GPU is available: True
Step gpu_step completed successfully!
Pipeline run completed successfully!
KAI Scheduler supports multiple approaches for GPU sharing. Our implementation in run.py uses the following configuration:
kubernetes_settings = KubernetesOrchestratorSettings(
pod_settings={
# Add tolerations for GPU nodes
"tolerations": [
V1Toleration(
key="nvidia.com/gpu",
operator="Exists",
effect="NoSchedule",
)
],
"scheduler_name": "kai-scheduler",
# Labels for KAI Scheduler
"labels": {
"runai/queue": "test" # Required for KAI Scheduler
},
"annotations": {
"gpu-fraction": "0.5", # Use 50% of GPU resources
"gpu-type": "nvidia-tesla-t4", # Explicitly request T4 GPU type
},
"node_selector": {
"cloud.google.com/gke-accelerator": "nvidia-tesla-t4", # Target T4 GPU nodes
"cloud.google.com/gke-nodepool": "gpu-pool", # Target specific GPU node pool
},
# Add environment variables for NVIDIA GPU compatibility
"container_environment": {
"NVIDIA_DRIVER_CAPABILITIES": "all",
"NVIDIA_REQUIRE_CUDA": "cuda>=12.2",
},
# Add CPU and memory resources but no GPU (KAI will handle that via annotation)
"resources": {
"requests": {"cpu": "500m", "memory": "1Gi"},
"limits": {"memory": "2Gi"},
},
# Add security context to allow wider device access
"security_context": {"privileged": True},
}
)
Instead of using gpu-fraction, you can specify an exact amount of GPU memory:
kubernetes_settings = KubernetesOrchestratorSettings(
pod_settings={
# Add tolerations for GPU nodes
"tolerations": [
V1Toleration(
key="nvidia.com/gpu",
operator="Exists",
effect="NoSchedule",
)
],
"scheduler_name": "kai-scheduler",
"labels": {
"runai/queue": "test" # Required for KAI Scheduler
},
"annotations": {
"gpu-memory": "5120", # Request 5120 MiB of GPU memory
"gpu-type": "nvidia-tesla-t4", # Explicitly request T4 GPU type
},
# Other settings remain the same
"node_selector": {
"cloud.google.com/gke-accelerator": "nvidia-tesla-t4",
"cloud.google.com/gke-nodepool": "gpu-pool",
},
"container_environment": {
"NVIDIA_DRIVER_CAPABILITIES": "all",
"NVIDIA_REQUIRE_CUDA": "cuda>=12.2",
},
"resources": {
"requests": {"cpu": "500m", "memory": "1Gi"},
"limits": {"memory": "2Gi"},
},
"security_context": {"privileged": True},
}
)
The Terraform configuration in this repository has been enhanced to provide a complete infrastructure solution:
Note: This implementation is currently specific to Google Cloud Platform (GCP).
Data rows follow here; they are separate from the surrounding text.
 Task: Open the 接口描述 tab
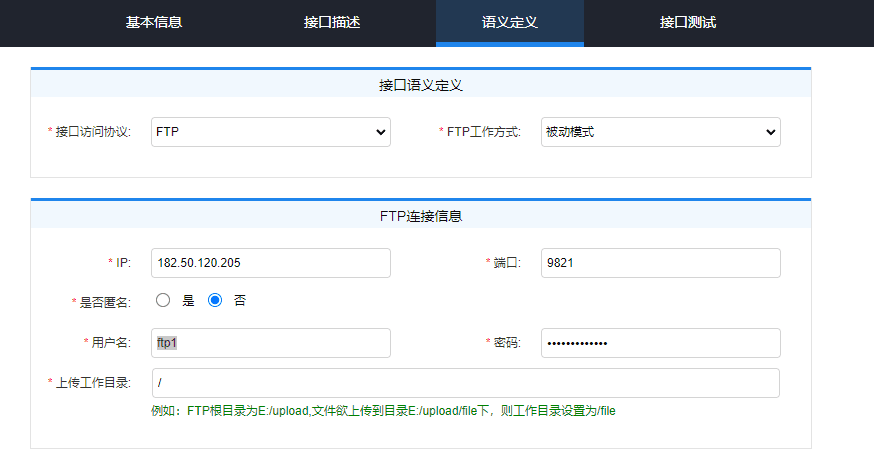[x=332, y=22]
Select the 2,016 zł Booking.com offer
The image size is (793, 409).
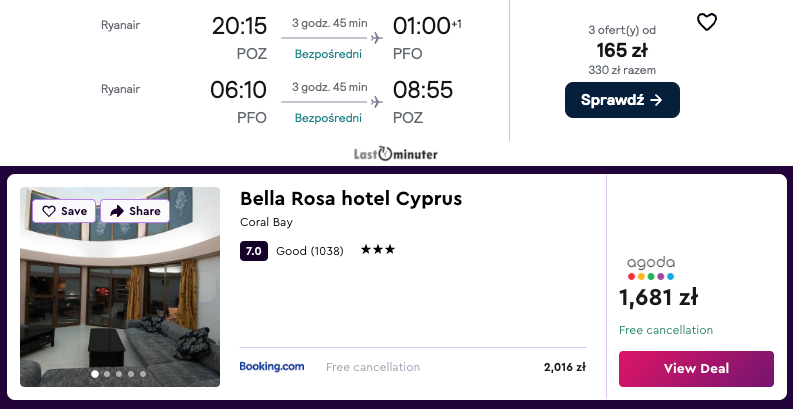565,367
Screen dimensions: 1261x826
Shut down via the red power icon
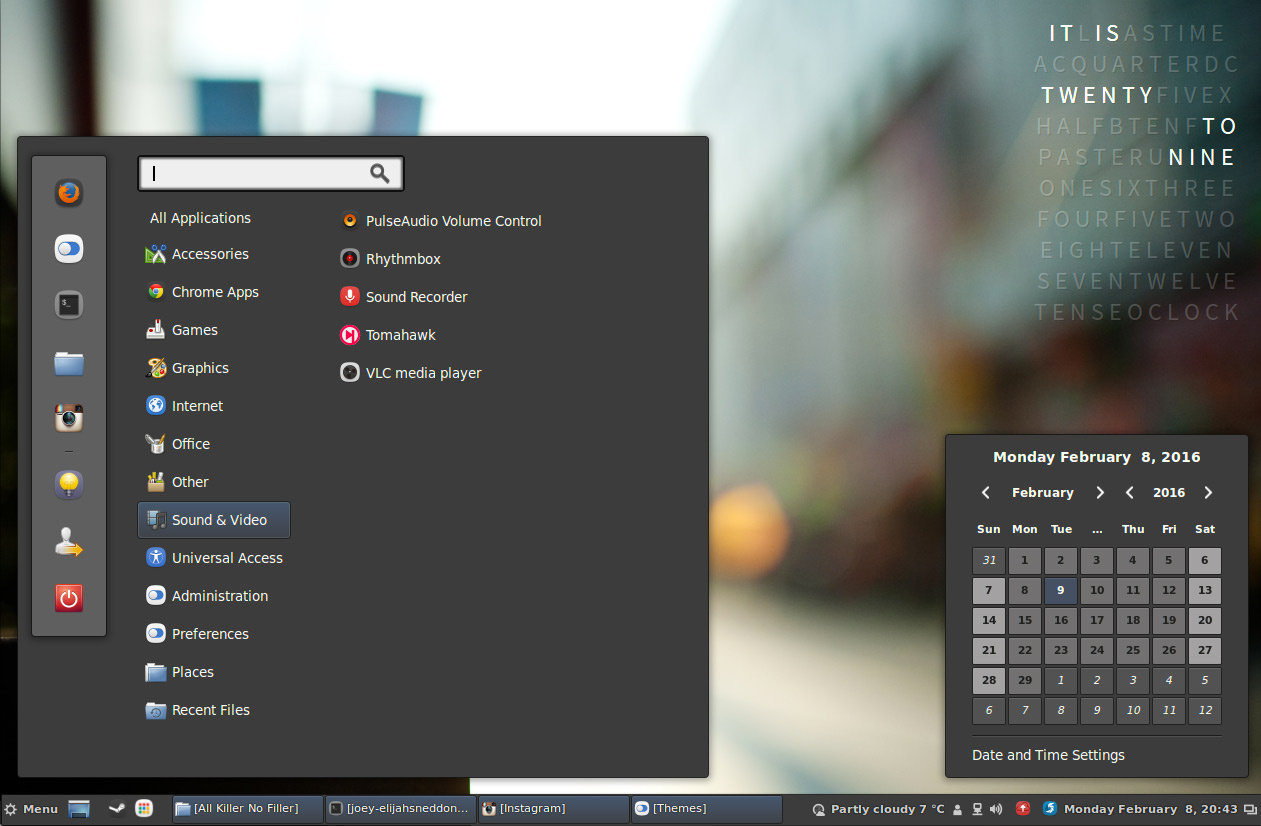tap(68, 597)
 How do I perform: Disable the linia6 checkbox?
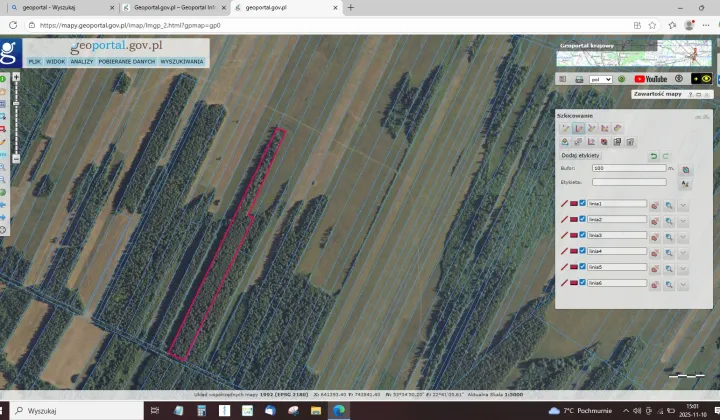pyautogui.click(x=583, y=284)
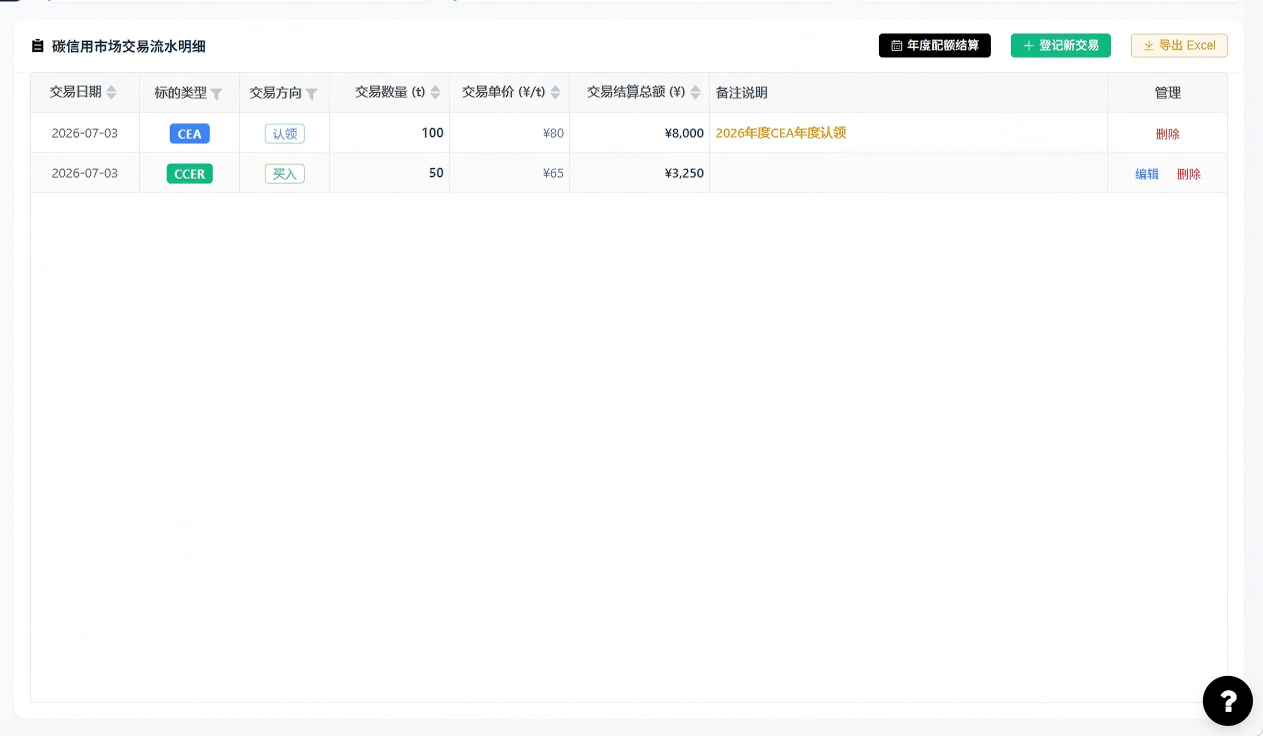Click the sort arrows on 交易数量 column
The height and width of the screenshot is (736, 1263).
point(435,93)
If you wish to use AWS, Azure, or another cloud provider, you will need to adapt the Terraform configuration and Docker setup accordingly. The core KAI Scheduler functionality should work on any Kubernetes cluster with NVIDIA GPUs.
-
GCS Bucket Creation: Automatically creates a GCS bucket for ZenML artifacts with:
- Configurable naming with unique suffixes
- Lifecycle rules for artifact retention
- Versioning support
- Access control configuration
-
Container Registry: Creates a Google Artifact Registry for storing container images with:
- Regional deployment matching your GKE cluster
- Docker format support
- Unique naming to avoid conflicts
-
Service Account Management:
- Optional creation of a dedicated service account
- Least-privilege permissions for GCS, Artifact Registry, and GKE
- Support for different authentication methods
- Secure key management and distribution
-
ZenML Integration:
- Automatic stack registration with all components
- Configurable KAI Scheduler settings
- Support for GPU sharing parameters
- Descriptive stack and component labels
This repository includes Dockerfile.pytorch which creates the base PyTorch image used in the GPU test pipeline. This image includes:
- CUDA 12.1 and cuDNN 8 for GPU acceleration
- PyTorch 2.2.0 for deep learning
- scikit-learn for machine learning tasks
- ZenML and its GCP dependencies
- Kubernetes client libraries
- Various Google Cloud SDKs
The Dockerfile is optimized for GCP environments but can be adapted for other cloud providers by modifying the included dependencies.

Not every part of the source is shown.